The task: Rewrite the entries from the line with "Identify the location of cluster-line: Dorsal" through the line with "legend-item: موجودات غير", swapping "location" for "position" and leaving everything else as it is.

Supplied records:
********

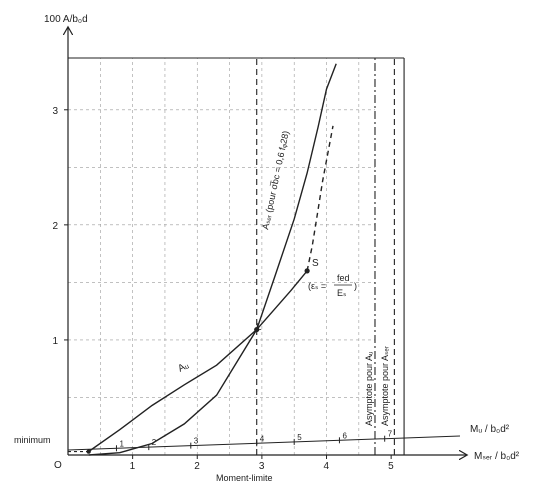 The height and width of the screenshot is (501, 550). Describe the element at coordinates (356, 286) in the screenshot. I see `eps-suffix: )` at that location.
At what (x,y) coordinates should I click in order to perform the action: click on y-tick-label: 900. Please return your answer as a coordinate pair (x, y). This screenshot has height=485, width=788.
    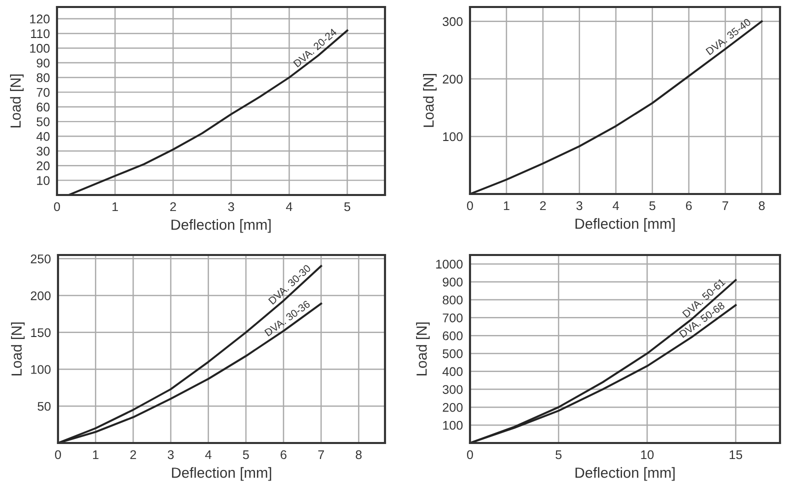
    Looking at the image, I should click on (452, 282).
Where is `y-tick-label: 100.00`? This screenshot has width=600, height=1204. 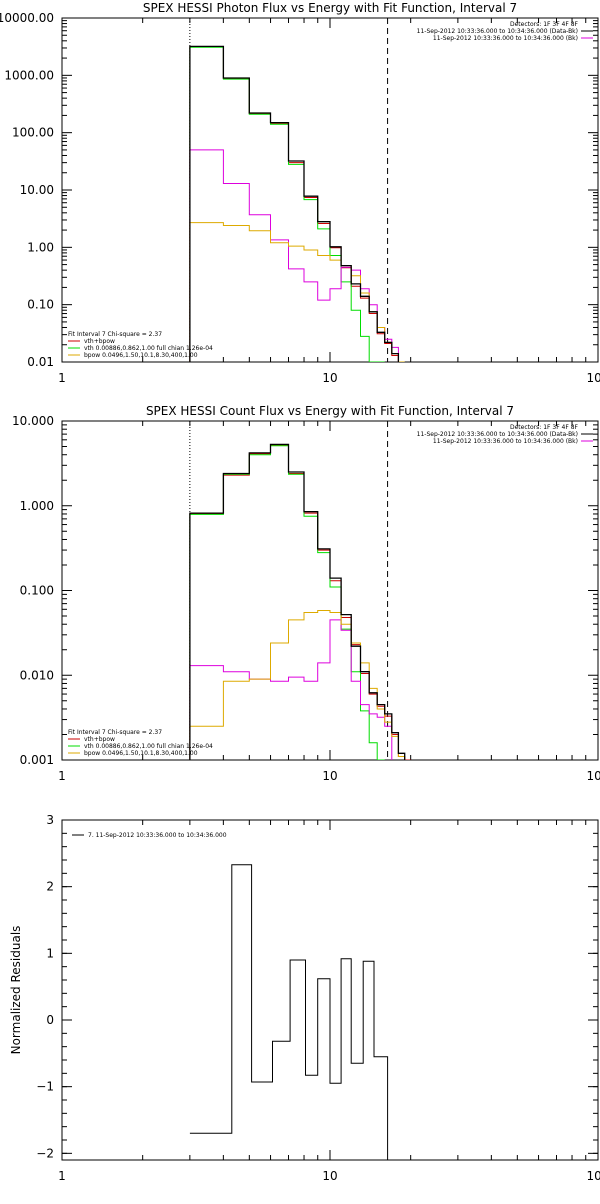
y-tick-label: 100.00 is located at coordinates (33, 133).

********

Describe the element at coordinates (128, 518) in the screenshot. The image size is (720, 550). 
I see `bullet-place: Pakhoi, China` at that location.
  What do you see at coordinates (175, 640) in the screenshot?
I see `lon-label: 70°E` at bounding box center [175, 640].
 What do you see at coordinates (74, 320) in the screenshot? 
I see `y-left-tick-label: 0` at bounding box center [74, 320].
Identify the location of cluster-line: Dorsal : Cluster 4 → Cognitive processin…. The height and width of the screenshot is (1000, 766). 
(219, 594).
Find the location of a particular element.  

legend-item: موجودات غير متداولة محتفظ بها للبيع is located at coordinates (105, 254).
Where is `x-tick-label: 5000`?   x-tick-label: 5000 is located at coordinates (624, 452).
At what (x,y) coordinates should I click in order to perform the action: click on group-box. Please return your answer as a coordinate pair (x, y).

********

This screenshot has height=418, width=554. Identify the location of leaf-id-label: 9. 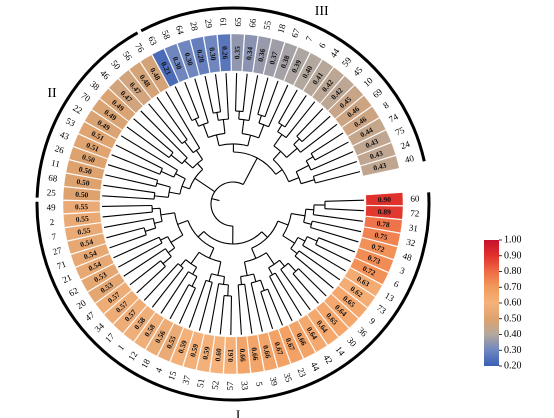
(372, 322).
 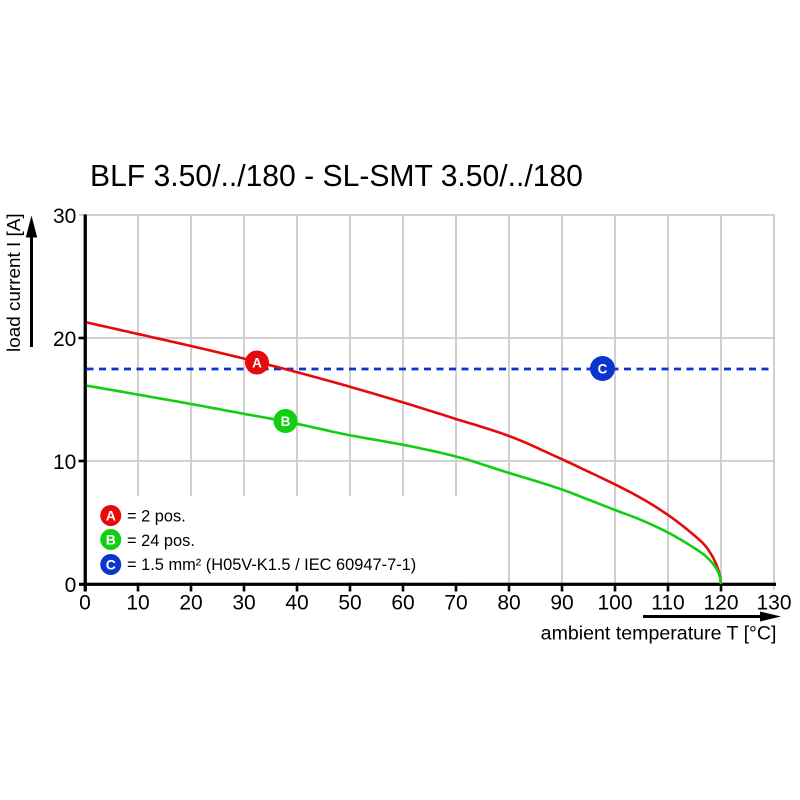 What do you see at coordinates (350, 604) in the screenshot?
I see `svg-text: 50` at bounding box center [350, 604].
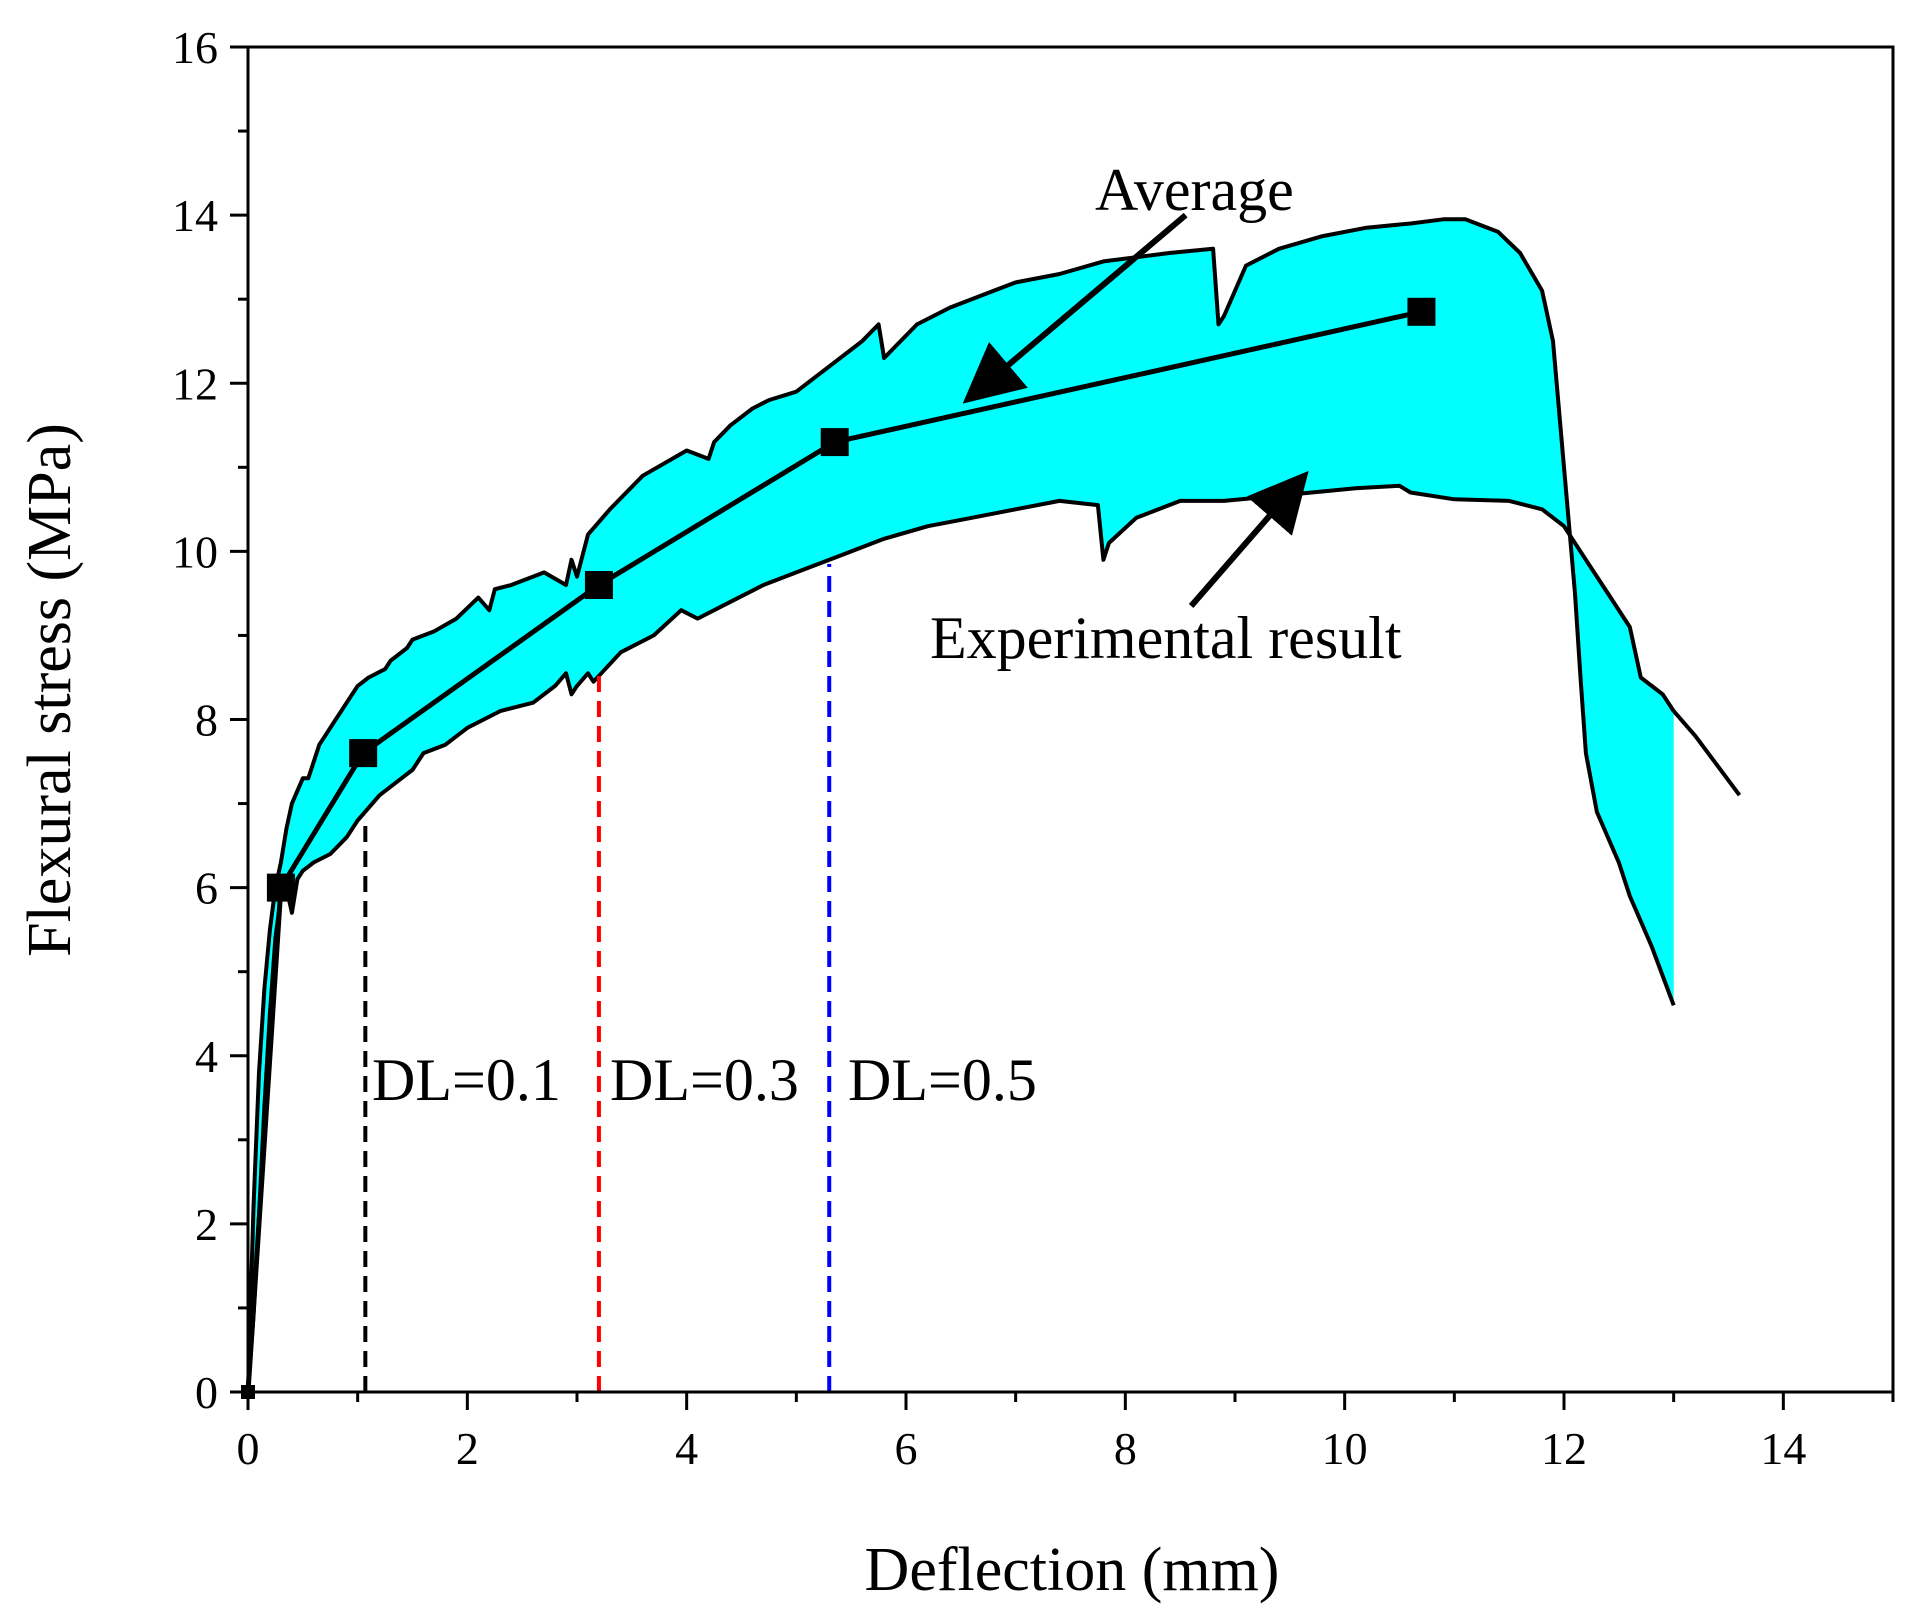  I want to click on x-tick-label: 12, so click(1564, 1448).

********

Expected answer:
Identify the position of cluster-line: Dorsal : Cluster 4 → Cognitive processin…. The height and width of the screenshot is (1000, 766). 
(219, 594).
Find the position of a particular element.  

legend-item: موجودات غير متداولة محتفظ بها للبيع is located at coordinates (105, 254).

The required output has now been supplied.